EAST PEORIA, Ill. • Caterpillar Inc.’s D11 bulldozer, which costs about $2 million, is the size of a small studio apartment.
On a spring afternoon, Doug Oberhelman, chief executive officer and chairman of the world’s biggest maker of construction and mining equipment, gazes approvingly at one of the gargantuan machines, gleaming in its fresh yellow paint at the East Peoria factory.
“Good-looking machine, isn’t it?” Oberhelman said, the question sounding more like a statement of fact.
Oberhelman, 60, has a sturdy, serious demeanor that’s made him an ideal spokesman for American manufacturing. Over the past two years, the Caterpillar chief has emerged as a powerful advocate for policy changes he said will boost exports and create jobs: looser trade restrictions, a lower corporate tax rate, and greater infrastructure spending.
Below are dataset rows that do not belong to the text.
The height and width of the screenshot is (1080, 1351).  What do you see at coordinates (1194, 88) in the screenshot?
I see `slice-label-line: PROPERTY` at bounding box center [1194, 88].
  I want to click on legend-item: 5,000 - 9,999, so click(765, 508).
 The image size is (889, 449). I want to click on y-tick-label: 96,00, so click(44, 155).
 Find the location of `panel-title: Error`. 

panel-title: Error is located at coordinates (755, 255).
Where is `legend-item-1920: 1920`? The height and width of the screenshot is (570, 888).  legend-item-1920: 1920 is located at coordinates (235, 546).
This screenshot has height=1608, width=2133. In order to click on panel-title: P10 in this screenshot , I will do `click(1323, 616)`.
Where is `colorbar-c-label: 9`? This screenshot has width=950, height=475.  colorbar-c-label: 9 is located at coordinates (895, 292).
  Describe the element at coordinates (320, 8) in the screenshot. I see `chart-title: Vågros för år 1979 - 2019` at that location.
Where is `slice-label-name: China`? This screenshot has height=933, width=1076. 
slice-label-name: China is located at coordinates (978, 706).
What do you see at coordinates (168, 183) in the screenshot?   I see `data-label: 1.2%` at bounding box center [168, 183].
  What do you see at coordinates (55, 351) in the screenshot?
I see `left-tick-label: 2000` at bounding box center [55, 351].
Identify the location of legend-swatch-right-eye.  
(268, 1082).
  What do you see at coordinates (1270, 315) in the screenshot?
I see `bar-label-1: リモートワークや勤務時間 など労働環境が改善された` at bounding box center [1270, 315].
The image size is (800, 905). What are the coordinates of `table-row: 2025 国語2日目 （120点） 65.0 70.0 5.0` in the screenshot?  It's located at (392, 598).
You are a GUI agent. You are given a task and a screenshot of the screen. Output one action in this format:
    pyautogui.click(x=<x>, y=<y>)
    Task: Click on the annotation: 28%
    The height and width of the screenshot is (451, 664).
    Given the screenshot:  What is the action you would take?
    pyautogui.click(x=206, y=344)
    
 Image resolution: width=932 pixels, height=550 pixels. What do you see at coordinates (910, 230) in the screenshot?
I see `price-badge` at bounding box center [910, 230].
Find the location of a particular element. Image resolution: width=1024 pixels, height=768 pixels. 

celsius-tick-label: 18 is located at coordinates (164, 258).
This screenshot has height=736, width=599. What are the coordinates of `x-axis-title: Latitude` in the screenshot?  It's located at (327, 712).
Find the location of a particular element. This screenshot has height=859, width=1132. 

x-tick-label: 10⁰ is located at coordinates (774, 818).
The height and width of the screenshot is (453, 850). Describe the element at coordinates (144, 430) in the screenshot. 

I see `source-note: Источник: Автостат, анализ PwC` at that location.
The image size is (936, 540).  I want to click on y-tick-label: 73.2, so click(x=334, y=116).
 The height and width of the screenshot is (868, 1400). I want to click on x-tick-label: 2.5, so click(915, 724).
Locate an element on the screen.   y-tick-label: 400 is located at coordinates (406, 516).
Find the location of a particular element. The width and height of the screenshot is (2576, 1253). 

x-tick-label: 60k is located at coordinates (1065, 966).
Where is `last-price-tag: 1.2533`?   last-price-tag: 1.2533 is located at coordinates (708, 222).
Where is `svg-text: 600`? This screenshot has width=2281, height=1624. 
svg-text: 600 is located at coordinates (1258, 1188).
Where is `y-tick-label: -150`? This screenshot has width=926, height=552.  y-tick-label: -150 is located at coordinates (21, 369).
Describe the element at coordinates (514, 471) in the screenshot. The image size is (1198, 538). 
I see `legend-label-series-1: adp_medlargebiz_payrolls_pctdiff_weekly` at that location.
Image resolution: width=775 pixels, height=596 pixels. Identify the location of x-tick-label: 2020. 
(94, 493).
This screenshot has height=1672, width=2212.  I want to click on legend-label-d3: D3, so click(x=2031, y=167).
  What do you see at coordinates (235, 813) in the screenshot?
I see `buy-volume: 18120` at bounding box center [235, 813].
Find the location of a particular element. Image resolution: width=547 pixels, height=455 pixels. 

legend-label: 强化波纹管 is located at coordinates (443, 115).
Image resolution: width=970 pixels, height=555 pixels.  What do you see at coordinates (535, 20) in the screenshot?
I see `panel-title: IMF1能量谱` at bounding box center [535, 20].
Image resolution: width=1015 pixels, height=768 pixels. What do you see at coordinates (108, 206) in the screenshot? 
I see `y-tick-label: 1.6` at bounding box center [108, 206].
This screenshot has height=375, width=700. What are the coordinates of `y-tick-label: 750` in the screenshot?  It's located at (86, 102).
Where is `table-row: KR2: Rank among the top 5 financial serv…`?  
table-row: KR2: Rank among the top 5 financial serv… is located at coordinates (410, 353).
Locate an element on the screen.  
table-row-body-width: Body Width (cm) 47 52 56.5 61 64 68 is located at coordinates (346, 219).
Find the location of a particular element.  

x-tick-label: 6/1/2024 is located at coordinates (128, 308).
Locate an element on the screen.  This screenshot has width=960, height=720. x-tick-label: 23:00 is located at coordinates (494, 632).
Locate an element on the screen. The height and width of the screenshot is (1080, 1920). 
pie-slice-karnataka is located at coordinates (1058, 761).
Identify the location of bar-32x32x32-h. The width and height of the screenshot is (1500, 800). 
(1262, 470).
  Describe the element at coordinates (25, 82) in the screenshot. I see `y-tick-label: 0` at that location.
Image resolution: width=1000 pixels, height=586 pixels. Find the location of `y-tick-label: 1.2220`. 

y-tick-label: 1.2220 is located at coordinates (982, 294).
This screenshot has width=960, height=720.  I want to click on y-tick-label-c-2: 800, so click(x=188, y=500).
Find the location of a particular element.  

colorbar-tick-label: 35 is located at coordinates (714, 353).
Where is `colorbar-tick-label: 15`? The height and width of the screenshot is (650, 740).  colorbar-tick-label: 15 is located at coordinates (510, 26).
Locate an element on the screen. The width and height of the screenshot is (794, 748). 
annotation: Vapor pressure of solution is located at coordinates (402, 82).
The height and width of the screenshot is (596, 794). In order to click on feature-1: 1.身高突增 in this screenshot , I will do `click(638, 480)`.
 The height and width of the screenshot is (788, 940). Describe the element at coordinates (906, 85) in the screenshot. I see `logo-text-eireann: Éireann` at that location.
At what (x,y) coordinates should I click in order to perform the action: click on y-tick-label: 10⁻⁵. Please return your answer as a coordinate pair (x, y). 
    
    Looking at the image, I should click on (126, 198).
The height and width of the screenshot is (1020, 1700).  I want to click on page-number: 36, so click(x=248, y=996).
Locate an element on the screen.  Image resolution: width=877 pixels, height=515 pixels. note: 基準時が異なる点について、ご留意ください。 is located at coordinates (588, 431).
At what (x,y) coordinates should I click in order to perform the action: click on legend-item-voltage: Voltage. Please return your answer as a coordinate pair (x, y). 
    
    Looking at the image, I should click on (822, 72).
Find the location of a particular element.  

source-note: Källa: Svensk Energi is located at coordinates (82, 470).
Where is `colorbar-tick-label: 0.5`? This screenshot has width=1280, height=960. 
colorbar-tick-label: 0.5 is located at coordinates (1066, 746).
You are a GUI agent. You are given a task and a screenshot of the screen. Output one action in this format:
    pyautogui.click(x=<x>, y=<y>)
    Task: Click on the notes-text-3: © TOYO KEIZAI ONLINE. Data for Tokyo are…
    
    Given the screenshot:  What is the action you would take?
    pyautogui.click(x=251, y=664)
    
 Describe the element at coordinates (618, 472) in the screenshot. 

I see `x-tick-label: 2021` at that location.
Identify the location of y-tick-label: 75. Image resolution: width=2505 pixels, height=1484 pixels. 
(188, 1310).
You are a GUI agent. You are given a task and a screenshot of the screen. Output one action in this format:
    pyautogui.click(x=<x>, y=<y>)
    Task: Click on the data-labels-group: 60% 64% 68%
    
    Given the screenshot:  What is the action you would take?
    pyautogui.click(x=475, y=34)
Oberhelman recently became chairman of the National Association of Manufacturers, the industry’s influential trade organization, and has counseled numerous congressmen and the president.
“Doug has not been bashful about speaking out against what he believes are bad, antibusiness tax policies, and he’s got the attention of policy makers,” said U.S. Transportation Secretary Ray LaHood, a former U.S. representative from Peoria who has known Caterpillar’s CEO for 20 years. “They listen to him.”
But Oberhelman’s activism also has made him a target of criticism from those who say Caterpillar is thriving at the expense of its workers. Last year, as the company racked up a record $66 billion in sales, generating $5.7 billion in profit, it repeatedly landed in the news for clashing with production employees.
In January 2012, Caterpillar locked out union workers at a locomotive factory in Ontario, Canada, after they rejected a pay cut of about 50 percent; the company shuttered the plant and moved production to Muncie, Ind., where workers accepted lower wages. Last May, Caterpillar took a hard line during negotiations with employees at its Joliet, Ill., hydraulic parts factory, insisting on cuts to health care and other benefits. After striking for three months, employees caved at the end of the summer. Senior workers’ wages were frozen for six years. Caterpillar is currently battling union workers at its Milwaukee plant.
As Caterpillar has squeezed hourly workers for concessions, Oberhelman’s own pay rose 60 percent in 2011, to more than $16 million. Although the company’s profits have declined in recent quarters, largely because of a decline in commodities prices, which has hurt all mining equipment makers, Caterpillar said on April 22 that Oberhelman’s compensation had jumped again, to $22 million.
The average pay for an executive officer at Caterpillar has risen 56 percent over the past six years, to more than $10 million, according to an analysis by Bloomberg of Securities and Exchange Commission filings.
Caterpillar has become a symbol of the growing divergence in corporate America between profit and wages. As a percentage of gross domestic product, corporate earnings recently reached their highest level in more than 60 years, and wages fell to new lows, according to Moody’s Analytics.
This inequity angers Caterpillar workers.
John Arnold, 35, a parts auditor at Caterpillar’s Morton, Ill., distribution facility, said some of his co-workers are on food stamps.
“I don’t understand how a company can make billions and billions of dollars in profits and have people on welfare,” said Arnold, who has worked for Caterpillar since 1999 and makes $15.66 an hour.
Although Caterpillar has fought vigorously against writing guaranteed pay increases into its contracts — and won, every time — it does offer market-based wage increases. It has also given quarterly bonuses to workers. The company says it pays workers at rates that are locally competitive, though Randy Smith, president of the United Auto Workers’ Peoria chapter, said welders at a nearby plant owned by Komatsu Ltd., Caterpillar’s biggest rival, make $3 to $4 more per hour.
After walking through the Peoria factory, Oberhelman takes off his safety glasses and sits down to eat his low-carb lunch: turkey wrapped in lettuce. He talks about his upbringing in Illinois and his career at Caterpillar. He lists his hobbies — hunting, “outdoors things.” Then comes the difficult question: Why is Caterpillar fighting its workers over wages?
Oberhelman nods briskly, eager to put the issue to rest.
“We have to be competitive if we’re gonna win. And frankly, if we’re not competitive ... we’re not gonna be here in the next 30 years. That’s a simple message, but” — he starts to hammer his hand against the table — “it’s very ... very ... tough.” After a pause, he lets his hand lay flat. “I always try to communicate to our people that we can never make enough money,” Oberhelman continues. “We can never make enough profit.”
When will workers’ wages rise? “The answer to that is: when we start to see economic growth through GDP,” he said. “Part of the reason we’re seeing no inflation is because there’s no growth. Inflation was driven by higher labor costs, not higher goods costs. Frankly, I’d love to see a little bit of that. Because I’d love to pay people more. I’d love to see rising wages for everybody.”